[[ RECORDS SUPPLIED open ]]

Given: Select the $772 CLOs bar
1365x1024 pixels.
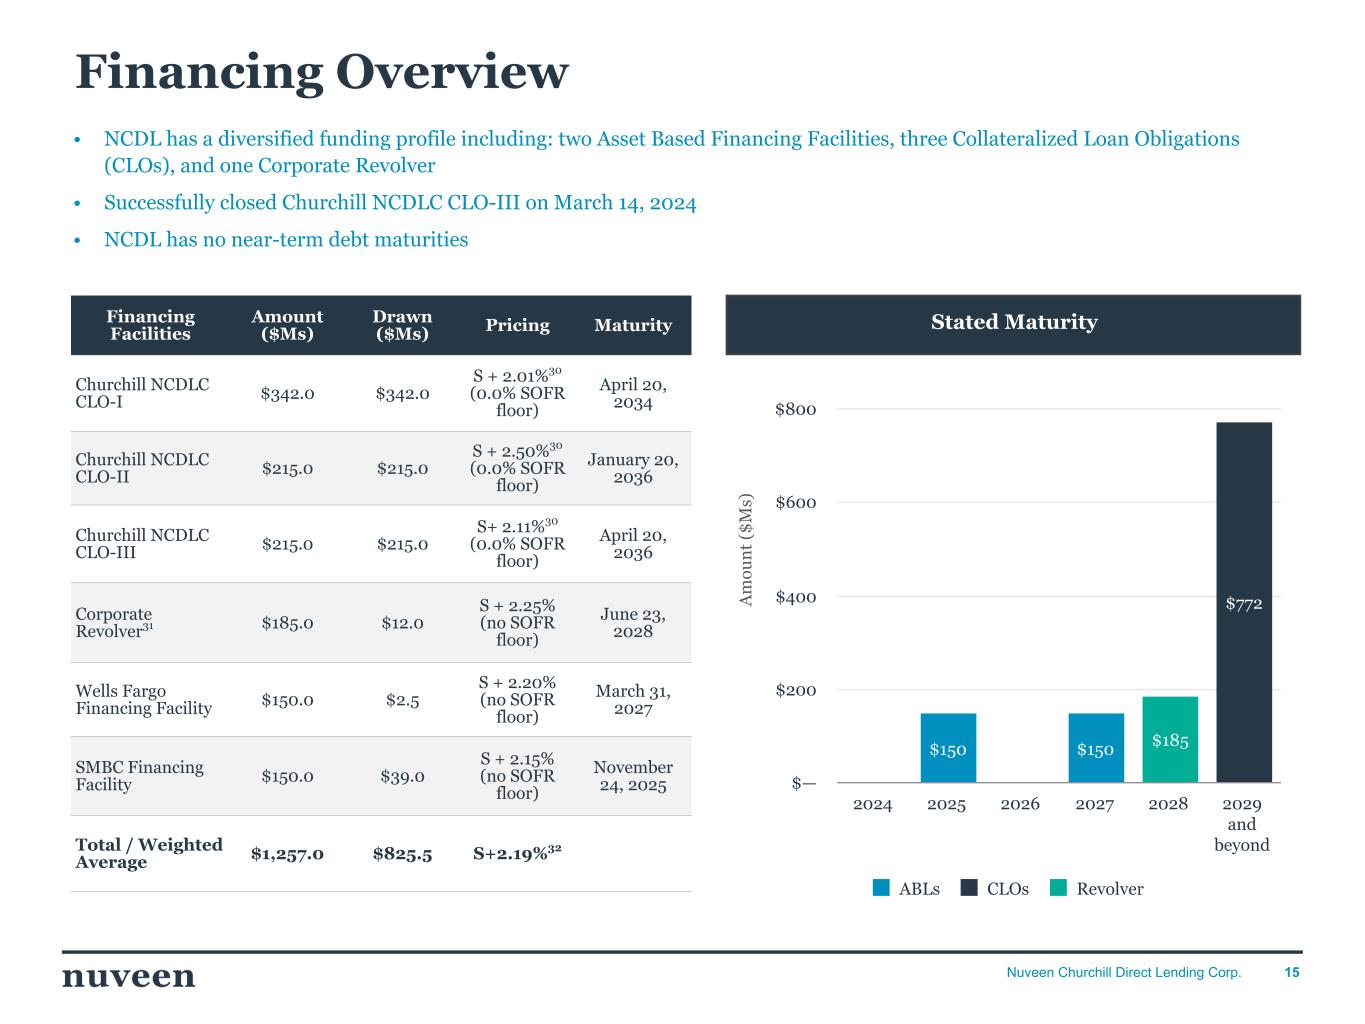Looking at the screenshot, I should 1244,602.
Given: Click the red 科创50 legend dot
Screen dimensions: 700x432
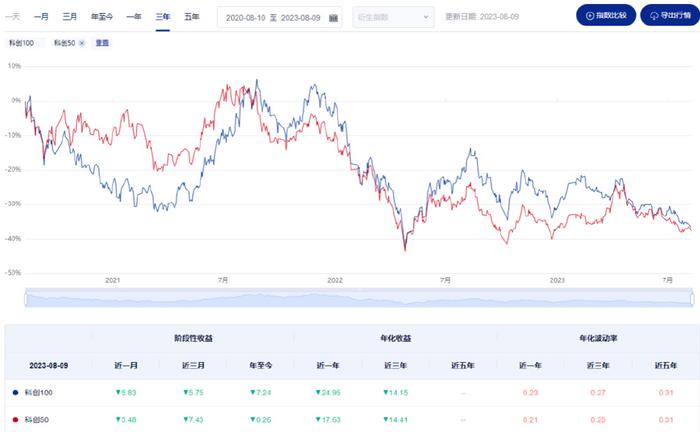Looking at the screenshot, I should click(x=16, y=420).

[[ RECORDS SUPPLIED closed ]]

▶ [WORK ITEM] Leaving all pictures aside, quote each record exactly.

▶ [RESPONSE BELOW]
Given: Select the $772 CLOs bar
1365x1024 pixels.
Looking at the screenshot, I should 1244,602.
Given: Click the red 科创50 legend dot
Screen dimensions: 700x432
Looking at the screenshot, I should click(x=16, y=420).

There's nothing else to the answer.